Index size seems massive to what the data is being sent

Hello,

I am sending metrics via collectd on a 10s interval rate. my daily index comes out to a size from 25-27gb. This seems a bit massive? The index settings are setup as follows "number_of_shards": "5",
"number_of_replicas": "1". I have a total of 12KV that are sent in the message. Is there something else that can be making this index so large?

Hey Kenneth,

Elasticsearch does a number of things to make your data more easily searchable, all of which will add some overhead to your documents, and therefore index size -- On top of that you also have 1 replica, so the data volume will be doubled immediately.

Analysed fields (or text fields in ES 6.x) will use some overhead since a field is split up into individual terms -- If you have any string fields that don't require full text search (i.e. you know the exact thing you want to search for), consider setting those fields not_analyzed, or keyword type in ES 6.

You also have two additional special fields that will cause bloat in the size of your documents:

_source -- The original raw JSON in its entirety. It can be disabled but there are some warnings/considerations to take first: https://www.elastic.co/guide/en/elasticsearch/reference/current/mapping-source-field.html

_all (Remove in 6.x) -- A concatenation of all the values of your fields, for when you want to search for a specific value, but you don't care about a particular field.

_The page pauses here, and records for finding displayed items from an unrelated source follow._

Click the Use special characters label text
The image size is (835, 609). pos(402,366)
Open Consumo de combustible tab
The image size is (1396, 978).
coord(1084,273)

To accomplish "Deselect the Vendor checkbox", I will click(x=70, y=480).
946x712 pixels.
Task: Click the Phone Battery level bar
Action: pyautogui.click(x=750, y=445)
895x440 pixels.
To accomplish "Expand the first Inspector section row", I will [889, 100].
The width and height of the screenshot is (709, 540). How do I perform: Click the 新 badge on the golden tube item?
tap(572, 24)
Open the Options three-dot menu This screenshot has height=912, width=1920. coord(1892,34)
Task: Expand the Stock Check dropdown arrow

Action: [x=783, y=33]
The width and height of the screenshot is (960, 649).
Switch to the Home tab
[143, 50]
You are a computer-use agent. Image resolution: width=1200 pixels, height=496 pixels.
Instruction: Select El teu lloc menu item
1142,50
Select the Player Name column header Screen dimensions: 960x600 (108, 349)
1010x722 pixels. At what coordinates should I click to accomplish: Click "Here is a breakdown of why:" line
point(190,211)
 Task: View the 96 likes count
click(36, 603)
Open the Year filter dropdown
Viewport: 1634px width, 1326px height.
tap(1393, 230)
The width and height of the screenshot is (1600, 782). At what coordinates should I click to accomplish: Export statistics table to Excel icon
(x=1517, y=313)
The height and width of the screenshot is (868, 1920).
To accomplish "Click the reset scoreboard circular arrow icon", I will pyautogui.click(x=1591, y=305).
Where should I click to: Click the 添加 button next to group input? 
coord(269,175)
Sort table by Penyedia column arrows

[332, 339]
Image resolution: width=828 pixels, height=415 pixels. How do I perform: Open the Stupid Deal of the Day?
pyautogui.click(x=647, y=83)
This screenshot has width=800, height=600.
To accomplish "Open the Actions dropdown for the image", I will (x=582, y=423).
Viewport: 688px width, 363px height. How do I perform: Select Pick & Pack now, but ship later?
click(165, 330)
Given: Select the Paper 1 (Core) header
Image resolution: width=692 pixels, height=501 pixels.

Off the top of my head, not sure if this is enabled by default or not.

All of the above will use additional storage overhead easily resulting in a document that's larger than the original document size, upto x2, x3 etc. You can tweak those settings in your index (and also not index any fields you don't care about) which could help save some space.

You can also apply a difference codec to your index, i.e. best_compression which will help keep storage usage down, but will have some CPU overhead: https://www.elastic.co/blog/store-compression-in-lucene-and-elasticsearch

Hope that helps

Cheers,
Mike

I will give this a try. Thank you @Evesy

@Evesy we tried to disable the _source option but that seems to break alot of stuff so that is not an option for us. I am still curious to how this data set is so large. We did a trail run on writing striaght to disk and it comes out to about a .5 gb per day. But ES seems to make it 10-20x that . Is there something I am missing in what is being done within ES? Thanks for any help!!

I'm sure someone with more knowledge can weigh in with more details around what causes inflated disk usage in Elastic compared to raw data storage.

I've found https://qbox.io/blog/elasticsearch-5-0-disk-usage-tuning to be quite useful in reducing storage use though, there's quite a few options in there that are a lot less 'breaking' than disabling the _source field.

This topic was automatically closed 28 days after the last reply. New replies are no longer allowed.